OK Obamaphiles.........weasel your way out of this one and lets see how you can blame Bush for this.
There were also no regulations to prevent AIG from making what Fed Chairman Ben Bernanke told CBS News Sunday were "all kinds of unconscionable bets."
"It's absolutely unfair that taxpayer dollars are going to prop up a company that made these terrible bets, that was operating out of the sight of regulators but which we have no choice but to stabilize or else risk enormous impact, not just in the financial system but on the whole U.S. economy," he said.
In fact, it was a law approved by Congress in 2000 that allowed companies to place tens of trillions of dollars of these risky credit default swap bets.
After the 1998 collapse of Long Term Capital Management, a giant hedge fund that pioneered the use of derivatives, the Fed engineered a rescue to prevent the unwinding of risky bets from spreading to the larger financial system.

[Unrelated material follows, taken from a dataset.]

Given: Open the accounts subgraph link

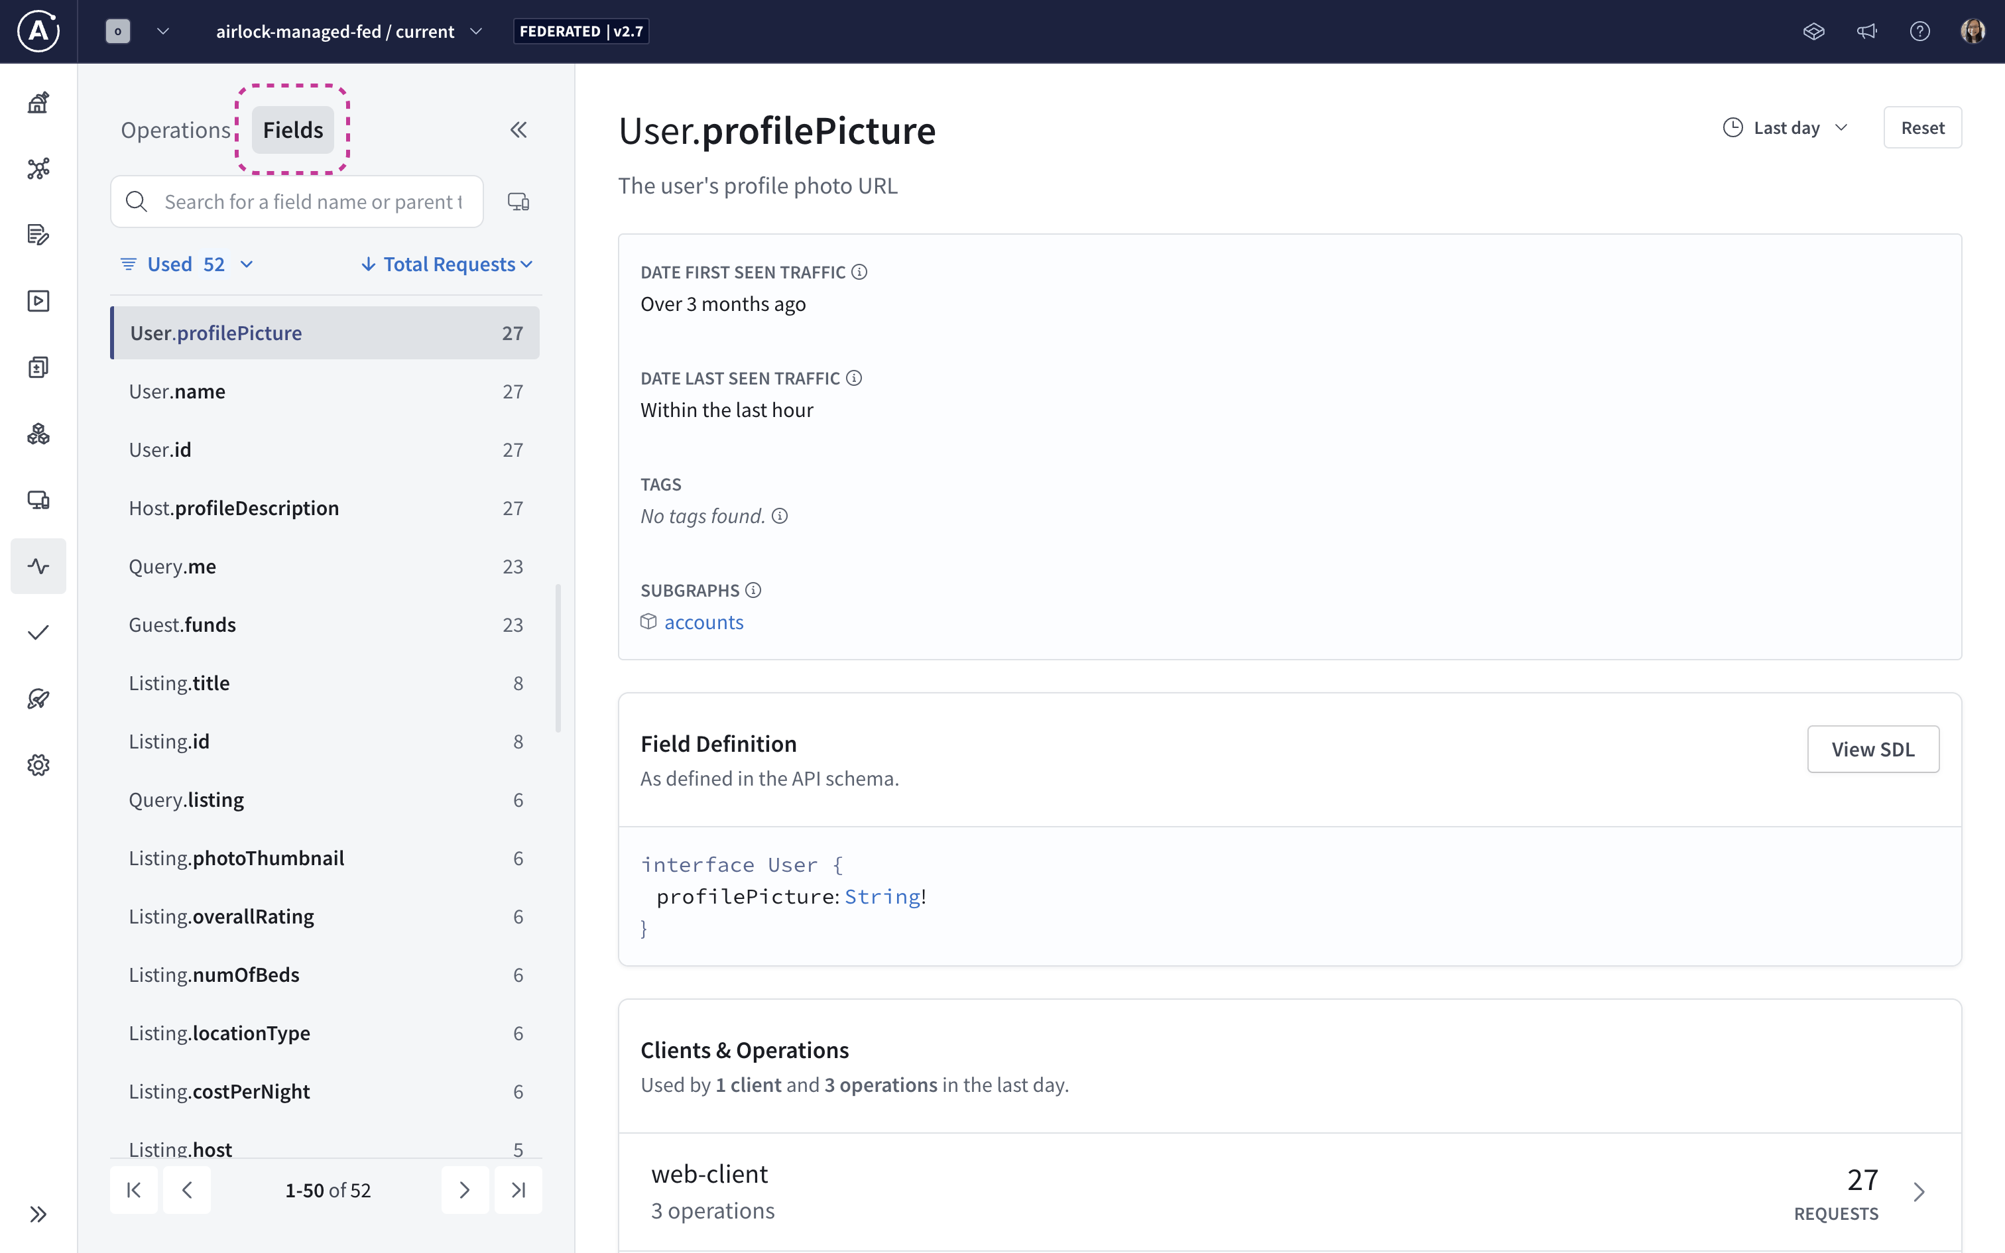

That brought
calls for tighter regulation of derivatives, including a push for greater derivatives regulation at the Commodity Futures Trading Commission, led by a former Wall Street attorney named Brooksley Born.
But strong opposition to the proposal from then-Fed Chairman Alan Greenspan and senior Clinton administration officials sank the idea.
On Dec. 21, 2000, President Clinton signed into law the Commodity Futures Modernization Act, which further eased restrictions on derivatives like credit default swaps.